• AIM OF THE TASK
Pick out each line of the material below that contains the word "Viewport", and copy those lines.

-- begin INPUT MATERIAL --

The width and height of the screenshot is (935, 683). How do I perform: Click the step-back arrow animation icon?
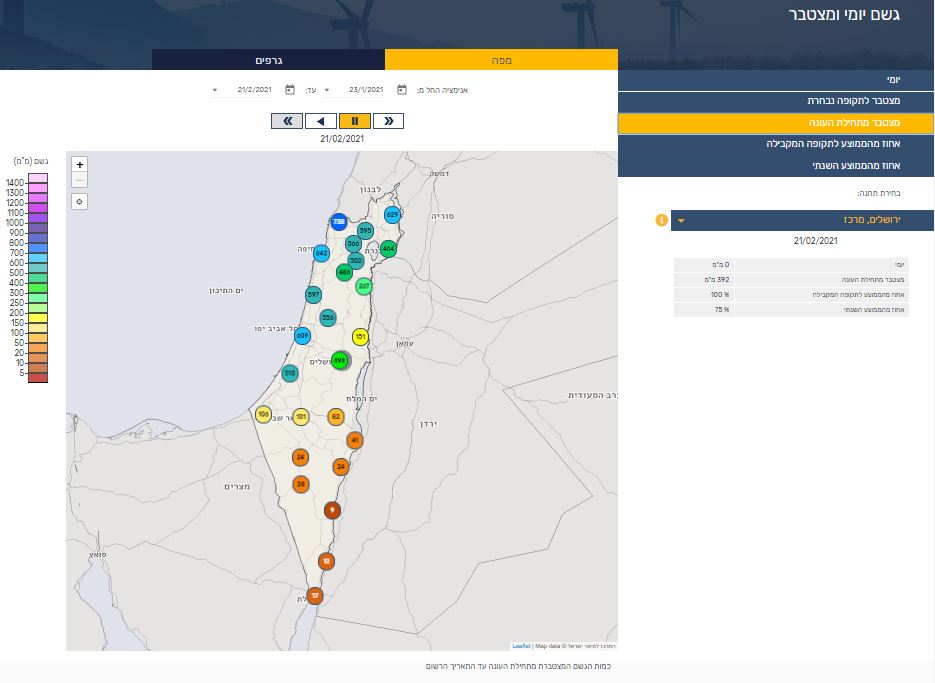[320, 120]
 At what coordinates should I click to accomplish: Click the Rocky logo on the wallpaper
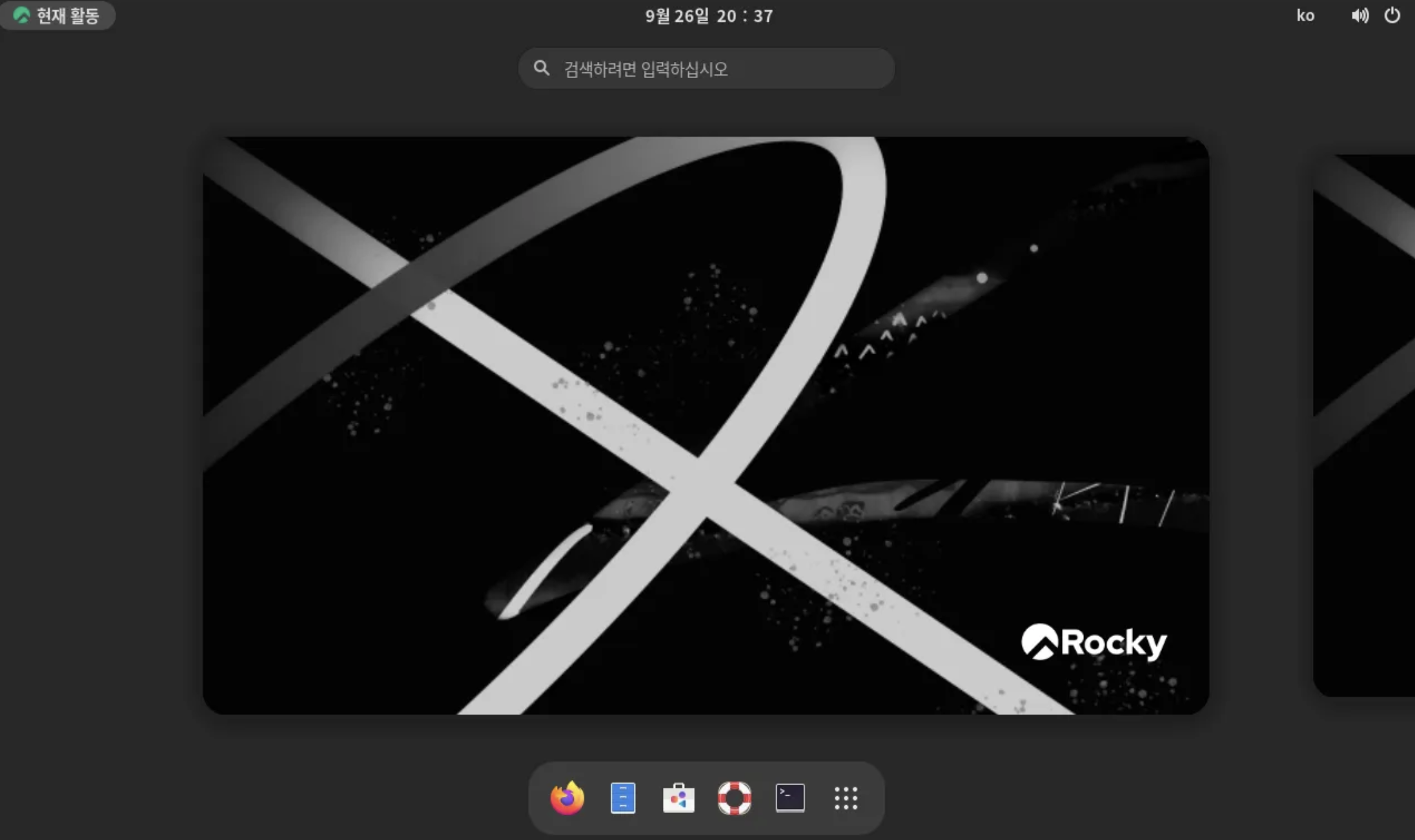click(1094, 643)

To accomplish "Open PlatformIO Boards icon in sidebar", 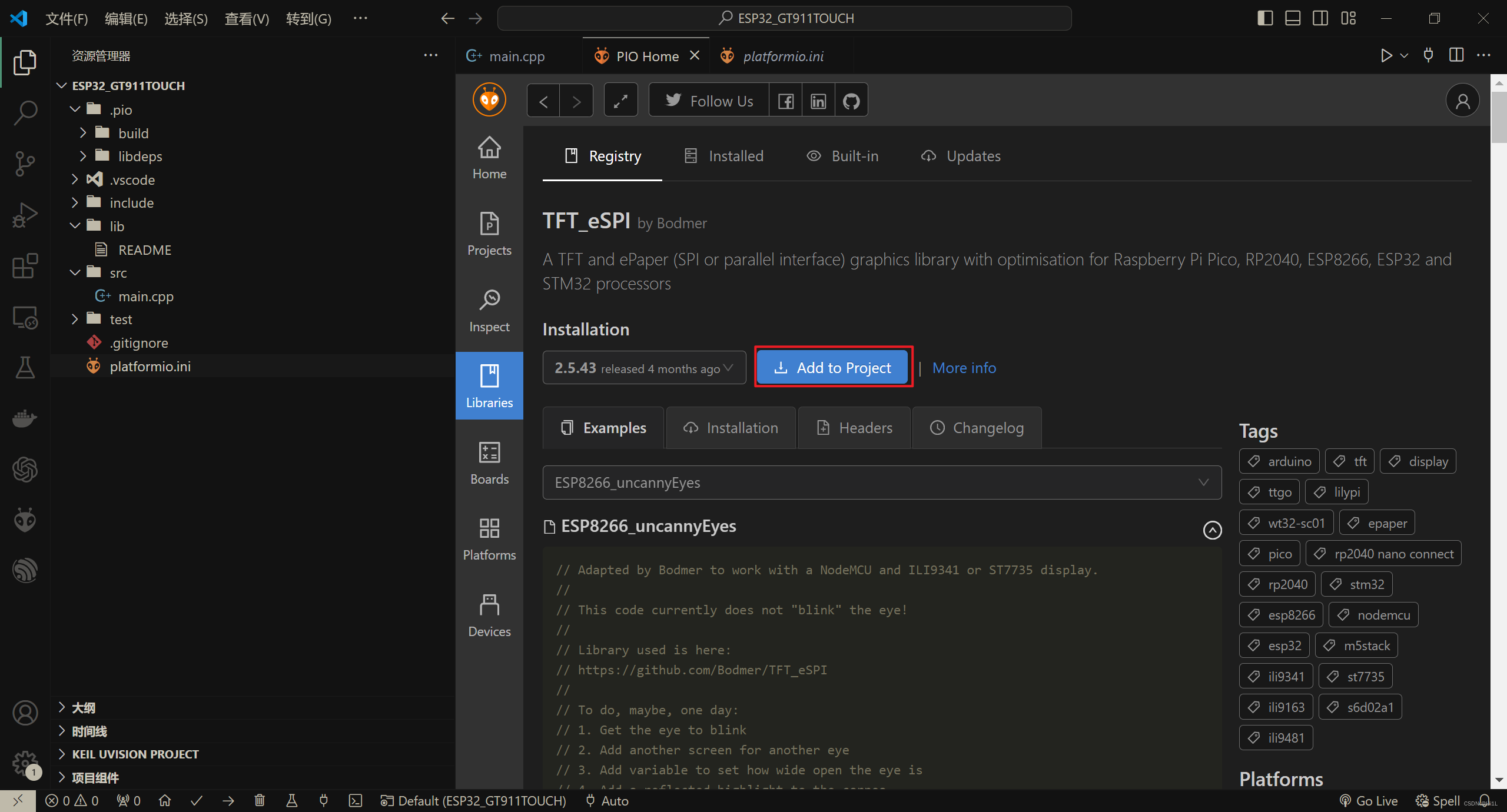I will coord(489,463).
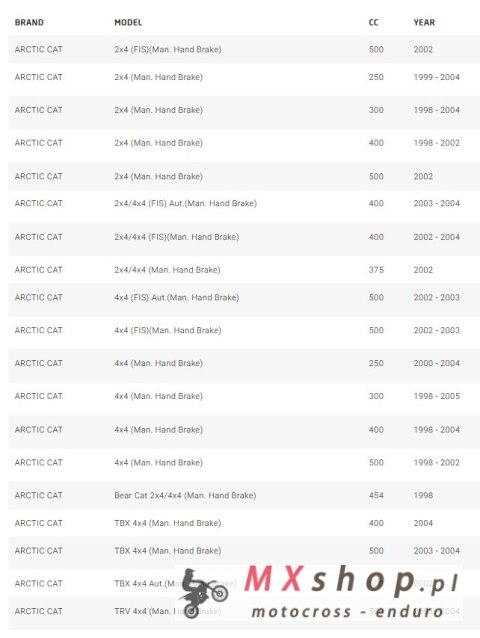This screenshot has height=638, width=480.
Task: Select the TBX 4x4 500cc model row
Action: (244, 551)
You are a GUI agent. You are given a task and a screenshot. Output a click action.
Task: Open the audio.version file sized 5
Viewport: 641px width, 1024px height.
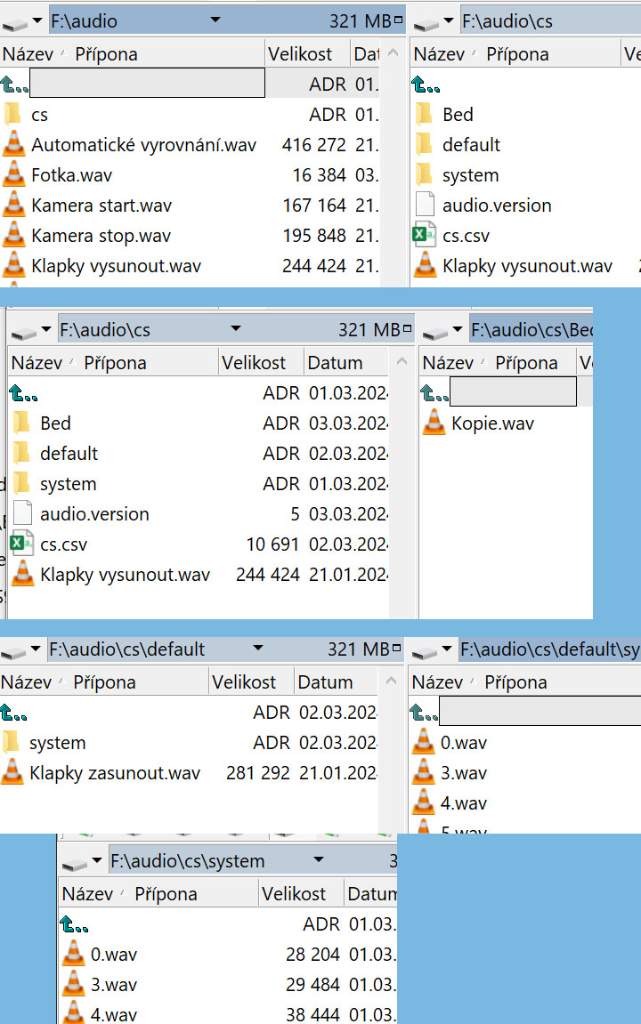coord(94,514)
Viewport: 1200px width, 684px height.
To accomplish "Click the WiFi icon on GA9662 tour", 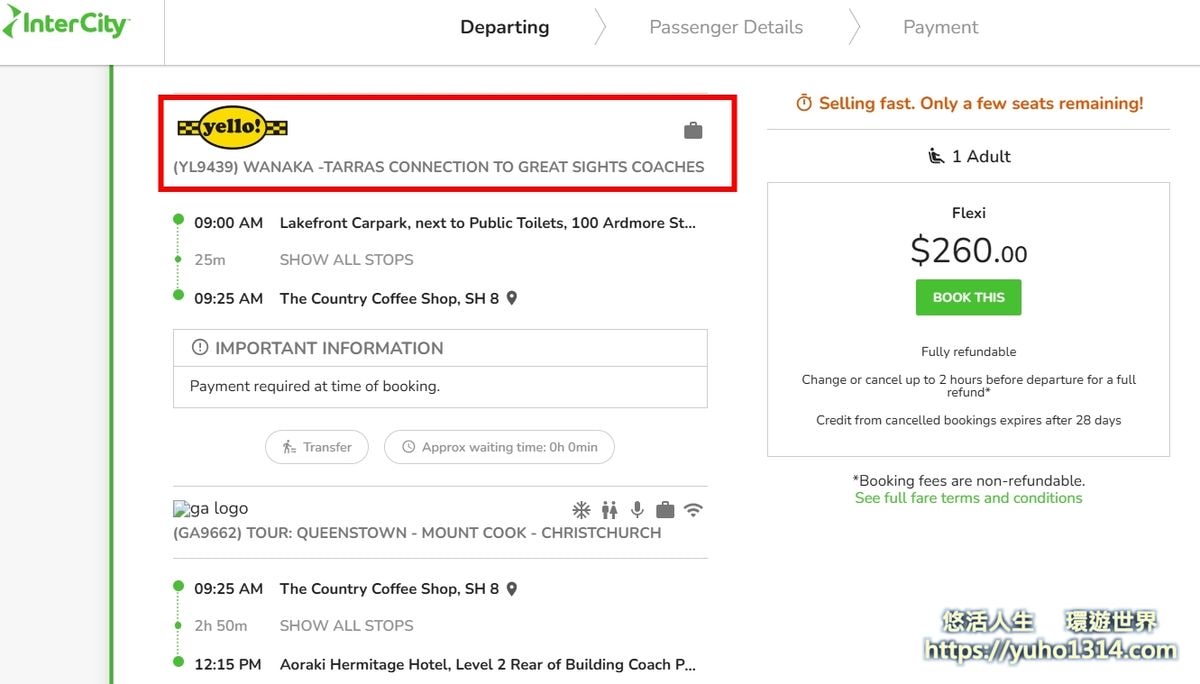I will (693, 510).
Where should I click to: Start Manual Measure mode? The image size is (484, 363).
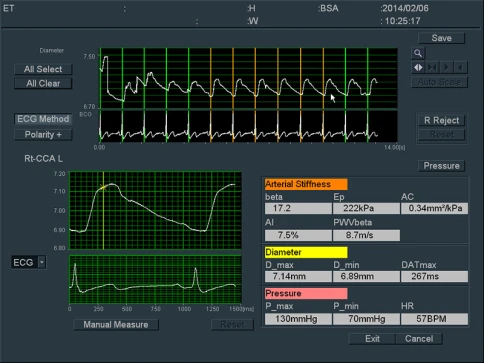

-- end INPUT MATERIAL --

• SOLUTION TO THE PROBLEM
Viewport: 641px width, 1024px height.
Viewport: 1200px width, 684px height.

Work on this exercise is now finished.